THE TASK »
Please find all lines in the data that hold the string "left" and copy them.

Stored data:
_ _ _ _ _ _ _

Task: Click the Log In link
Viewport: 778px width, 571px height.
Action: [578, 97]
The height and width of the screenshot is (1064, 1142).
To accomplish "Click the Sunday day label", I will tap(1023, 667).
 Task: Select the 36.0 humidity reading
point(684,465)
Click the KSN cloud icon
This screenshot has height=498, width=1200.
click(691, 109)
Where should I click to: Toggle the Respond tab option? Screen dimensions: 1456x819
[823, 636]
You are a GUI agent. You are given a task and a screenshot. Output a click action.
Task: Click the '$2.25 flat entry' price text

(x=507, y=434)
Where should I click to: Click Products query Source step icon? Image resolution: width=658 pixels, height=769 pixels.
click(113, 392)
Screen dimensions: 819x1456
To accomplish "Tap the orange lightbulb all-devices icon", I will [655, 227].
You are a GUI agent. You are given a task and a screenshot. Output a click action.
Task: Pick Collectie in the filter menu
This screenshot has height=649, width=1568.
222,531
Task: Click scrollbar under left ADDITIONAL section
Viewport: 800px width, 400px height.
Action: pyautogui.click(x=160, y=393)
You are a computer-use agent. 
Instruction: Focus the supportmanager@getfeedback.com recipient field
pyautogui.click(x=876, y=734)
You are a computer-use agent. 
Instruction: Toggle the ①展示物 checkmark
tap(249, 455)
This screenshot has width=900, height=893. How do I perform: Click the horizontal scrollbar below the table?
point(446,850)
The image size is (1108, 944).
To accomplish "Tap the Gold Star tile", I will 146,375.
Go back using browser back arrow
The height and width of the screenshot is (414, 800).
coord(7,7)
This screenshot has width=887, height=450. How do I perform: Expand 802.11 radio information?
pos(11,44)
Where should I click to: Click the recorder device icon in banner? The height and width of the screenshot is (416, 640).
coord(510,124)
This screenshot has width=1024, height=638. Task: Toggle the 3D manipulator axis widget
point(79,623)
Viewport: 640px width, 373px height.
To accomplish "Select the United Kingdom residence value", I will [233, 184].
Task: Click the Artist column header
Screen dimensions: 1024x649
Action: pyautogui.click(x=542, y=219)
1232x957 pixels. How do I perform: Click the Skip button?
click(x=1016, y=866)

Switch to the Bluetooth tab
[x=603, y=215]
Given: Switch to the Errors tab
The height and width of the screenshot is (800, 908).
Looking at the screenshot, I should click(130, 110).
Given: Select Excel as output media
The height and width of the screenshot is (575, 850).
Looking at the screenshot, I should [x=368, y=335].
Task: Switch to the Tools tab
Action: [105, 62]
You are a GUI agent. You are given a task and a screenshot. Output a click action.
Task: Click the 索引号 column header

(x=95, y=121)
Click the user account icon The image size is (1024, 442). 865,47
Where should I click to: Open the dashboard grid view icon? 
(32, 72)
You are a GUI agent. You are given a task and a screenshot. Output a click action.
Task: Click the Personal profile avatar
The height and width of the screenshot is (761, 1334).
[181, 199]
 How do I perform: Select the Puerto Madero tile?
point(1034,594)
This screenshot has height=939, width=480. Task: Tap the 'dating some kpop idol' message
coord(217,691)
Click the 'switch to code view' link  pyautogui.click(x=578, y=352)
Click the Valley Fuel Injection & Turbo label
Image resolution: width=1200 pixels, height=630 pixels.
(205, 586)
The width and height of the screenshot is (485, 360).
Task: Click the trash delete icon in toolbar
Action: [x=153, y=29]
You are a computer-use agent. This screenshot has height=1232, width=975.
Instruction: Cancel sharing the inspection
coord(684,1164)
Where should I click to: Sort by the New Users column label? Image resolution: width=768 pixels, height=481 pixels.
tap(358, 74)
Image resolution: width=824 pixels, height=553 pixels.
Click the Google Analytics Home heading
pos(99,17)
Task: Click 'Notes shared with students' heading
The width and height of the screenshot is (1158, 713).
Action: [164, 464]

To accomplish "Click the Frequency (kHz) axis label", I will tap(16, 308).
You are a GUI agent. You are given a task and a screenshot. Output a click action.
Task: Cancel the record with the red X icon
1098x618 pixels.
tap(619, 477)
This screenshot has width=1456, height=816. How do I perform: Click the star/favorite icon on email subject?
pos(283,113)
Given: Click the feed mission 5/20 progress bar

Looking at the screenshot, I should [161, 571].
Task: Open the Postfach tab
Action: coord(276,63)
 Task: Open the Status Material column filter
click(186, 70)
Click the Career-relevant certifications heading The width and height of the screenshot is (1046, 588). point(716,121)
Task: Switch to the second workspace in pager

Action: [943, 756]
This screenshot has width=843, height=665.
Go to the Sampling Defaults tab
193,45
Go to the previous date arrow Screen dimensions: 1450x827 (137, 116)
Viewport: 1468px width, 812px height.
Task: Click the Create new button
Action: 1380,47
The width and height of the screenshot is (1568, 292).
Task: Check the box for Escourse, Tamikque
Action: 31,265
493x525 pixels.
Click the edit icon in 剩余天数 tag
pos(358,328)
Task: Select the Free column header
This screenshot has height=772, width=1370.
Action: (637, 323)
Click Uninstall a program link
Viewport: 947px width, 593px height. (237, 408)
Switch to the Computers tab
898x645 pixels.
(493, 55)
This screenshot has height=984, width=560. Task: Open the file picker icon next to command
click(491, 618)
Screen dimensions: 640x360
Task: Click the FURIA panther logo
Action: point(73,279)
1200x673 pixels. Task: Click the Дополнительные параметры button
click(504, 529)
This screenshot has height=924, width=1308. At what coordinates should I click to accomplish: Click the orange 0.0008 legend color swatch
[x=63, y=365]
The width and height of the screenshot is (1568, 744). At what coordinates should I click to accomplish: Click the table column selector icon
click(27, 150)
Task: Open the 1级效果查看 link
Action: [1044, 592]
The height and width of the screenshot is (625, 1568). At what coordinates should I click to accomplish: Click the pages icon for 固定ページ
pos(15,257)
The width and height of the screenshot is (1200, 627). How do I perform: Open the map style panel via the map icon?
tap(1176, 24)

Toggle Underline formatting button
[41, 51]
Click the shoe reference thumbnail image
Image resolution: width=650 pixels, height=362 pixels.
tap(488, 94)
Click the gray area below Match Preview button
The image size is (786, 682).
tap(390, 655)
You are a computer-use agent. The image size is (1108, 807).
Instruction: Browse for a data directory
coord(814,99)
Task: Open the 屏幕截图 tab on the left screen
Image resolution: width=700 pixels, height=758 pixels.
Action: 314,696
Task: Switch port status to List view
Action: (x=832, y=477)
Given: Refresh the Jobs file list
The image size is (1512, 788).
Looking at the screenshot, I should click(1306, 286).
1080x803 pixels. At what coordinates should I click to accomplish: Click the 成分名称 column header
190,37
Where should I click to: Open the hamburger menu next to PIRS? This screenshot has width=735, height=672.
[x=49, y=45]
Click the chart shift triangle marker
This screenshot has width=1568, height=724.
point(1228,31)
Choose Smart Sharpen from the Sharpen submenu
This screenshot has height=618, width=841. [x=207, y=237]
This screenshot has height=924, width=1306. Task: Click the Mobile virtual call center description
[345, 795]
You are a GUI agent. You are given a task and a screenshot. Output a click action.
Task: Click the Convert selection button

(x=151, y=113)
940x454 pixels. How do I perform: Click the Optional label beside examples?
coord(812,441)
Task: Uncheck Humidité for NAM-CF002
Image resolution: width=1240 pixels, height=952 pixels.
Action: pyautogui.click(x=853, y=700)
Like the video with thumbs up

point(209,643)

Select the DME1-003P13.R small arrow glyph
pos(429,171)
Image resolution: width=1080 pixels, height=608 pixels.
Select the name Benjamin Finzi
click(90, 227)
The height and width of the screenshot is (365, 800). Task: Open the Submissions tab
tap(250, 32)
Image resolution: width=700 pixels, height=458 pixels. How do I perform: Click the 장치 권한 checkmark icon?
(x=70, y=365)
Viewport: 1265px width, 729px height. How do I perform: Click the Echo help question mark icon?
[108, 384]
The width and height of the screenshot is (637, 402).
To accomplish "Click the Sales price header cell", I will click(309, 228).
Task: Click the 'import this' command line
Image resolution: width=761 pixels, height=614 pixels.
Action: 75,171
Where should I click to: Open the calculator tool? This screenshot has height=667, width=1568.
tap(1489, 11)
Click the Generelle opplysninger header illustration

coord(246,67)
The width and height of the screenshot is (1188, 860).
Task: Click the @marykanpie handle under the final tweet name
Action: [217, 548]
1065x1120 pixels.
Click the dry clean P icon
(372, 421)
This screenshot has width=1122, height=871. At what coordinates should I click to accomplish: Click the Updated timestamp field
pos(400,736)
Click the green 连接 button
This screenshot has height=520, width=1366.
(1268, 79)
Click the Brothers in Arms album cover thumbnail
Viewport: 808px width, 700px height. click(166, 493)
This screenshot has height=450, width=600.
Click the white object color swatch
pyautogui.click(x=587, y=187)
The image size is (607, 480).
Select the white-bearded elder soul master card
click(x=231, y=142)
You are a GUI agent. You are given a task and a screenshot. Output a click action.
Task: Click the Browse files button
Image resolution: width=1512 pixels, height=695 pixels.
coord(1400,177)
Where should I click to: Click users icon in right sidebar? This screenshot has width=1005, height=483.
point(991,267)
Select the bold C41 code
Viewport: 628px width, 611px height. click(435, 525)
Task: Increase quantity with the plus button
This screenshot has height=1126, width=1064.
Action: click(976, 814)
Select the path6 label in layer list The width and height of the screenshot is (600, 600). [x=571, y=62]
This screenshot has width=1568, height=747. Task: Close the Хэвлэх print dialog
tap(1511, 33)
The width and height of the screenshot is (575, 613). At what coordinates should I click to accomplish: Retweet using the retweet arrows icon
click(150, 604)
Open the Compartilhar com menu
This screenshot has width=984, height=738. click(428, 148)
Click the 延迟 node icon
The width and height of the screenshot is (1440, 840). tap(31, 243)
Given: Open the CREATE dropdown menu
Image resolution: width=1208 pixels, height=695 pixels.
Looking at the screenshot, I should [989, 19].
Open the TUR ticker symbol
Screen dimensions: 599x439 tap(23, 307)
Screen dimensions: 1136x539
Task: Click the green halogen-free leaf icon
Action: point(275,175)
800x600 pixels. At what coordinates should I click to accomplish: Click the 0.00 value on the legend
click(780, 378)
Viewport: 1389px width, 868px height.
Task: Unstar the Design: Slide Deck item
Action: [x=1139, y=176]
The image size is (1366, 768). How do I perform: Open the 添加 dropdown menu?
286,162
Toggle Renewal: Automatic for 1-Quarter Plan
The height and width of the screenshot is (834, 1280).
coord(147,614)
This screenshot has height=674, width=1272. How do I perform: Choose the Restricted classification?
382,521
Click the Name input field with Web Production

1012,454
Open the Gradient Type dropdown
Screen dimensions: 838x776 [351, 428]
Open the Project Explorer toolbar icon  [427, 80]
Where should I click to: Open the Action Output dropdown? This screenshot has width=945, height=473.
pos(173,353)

_ _ _ _ _ _ _

TASK SOLUTION »
Task: Click scrollbar under left ADDITIONAL section
Task: Open the 屏幕截图 tab on the left screen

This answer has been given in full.